» Required action
What you write must match the records exactly, except for the images, which are left out.

[Source data — start]

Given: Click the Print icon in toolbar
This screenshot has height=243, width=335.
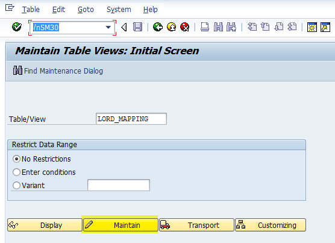Looking at the screenshot, I should tap(205, 27).

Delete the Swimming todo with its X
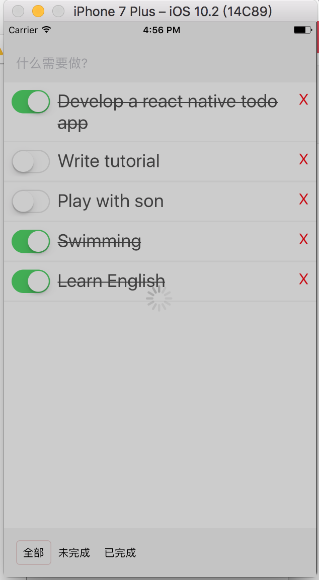303,239
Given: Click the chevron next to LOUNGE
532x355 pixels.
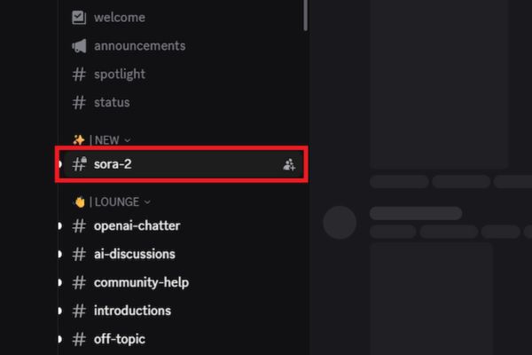Looking at the screenshot, I should coord(147,201).
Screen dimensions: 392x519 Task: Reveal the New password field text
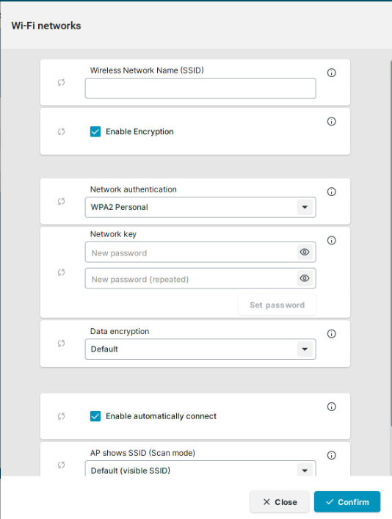click(x=305, y=253)
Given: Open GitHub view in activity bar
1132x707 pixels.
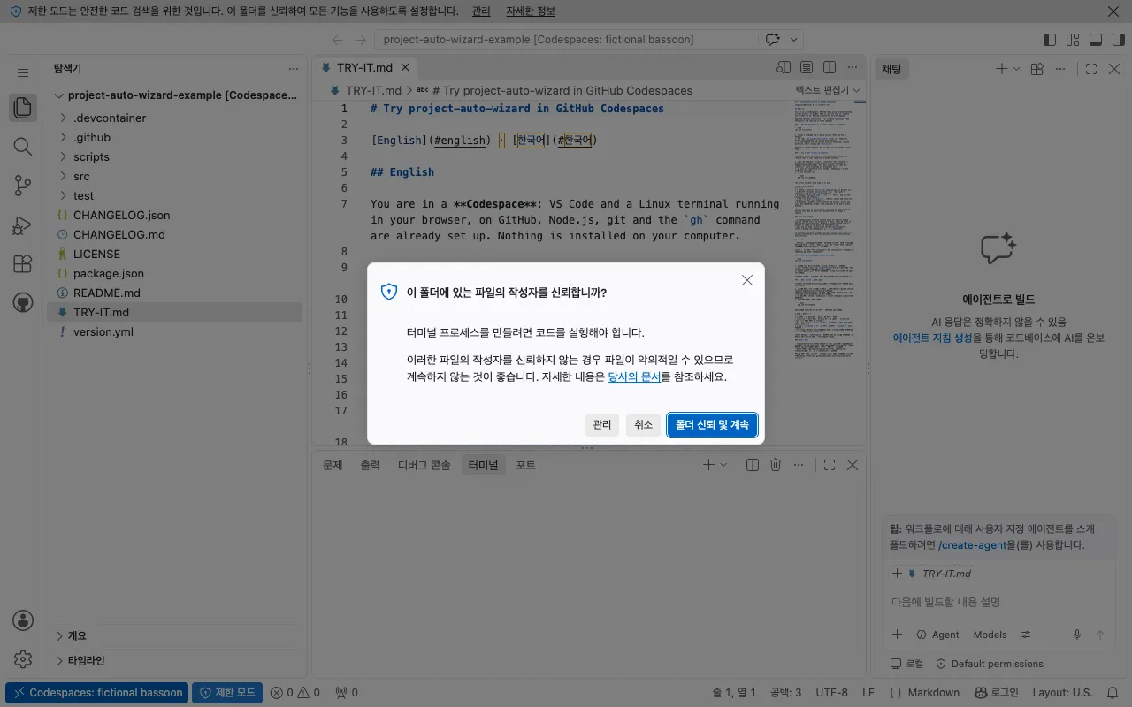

[Source data — finish]

» Exercise output
Given: Click the Print icon in toolbar
This screenshot has height=243, width=335.
Looking at the screenshot, I should tap(205, 27).

Delete the Swimming todo with its X
303,239
Given: Click the chevron next to LOUNGE
532x355 pixels.
Looking at the screenshot, I should coord(147,201).
Screen dimensions: 392x519 Task: Reveal the New password field text
click(x=305, y=253)
Given: Open GitHub view in activity bar
1132x707 pixels.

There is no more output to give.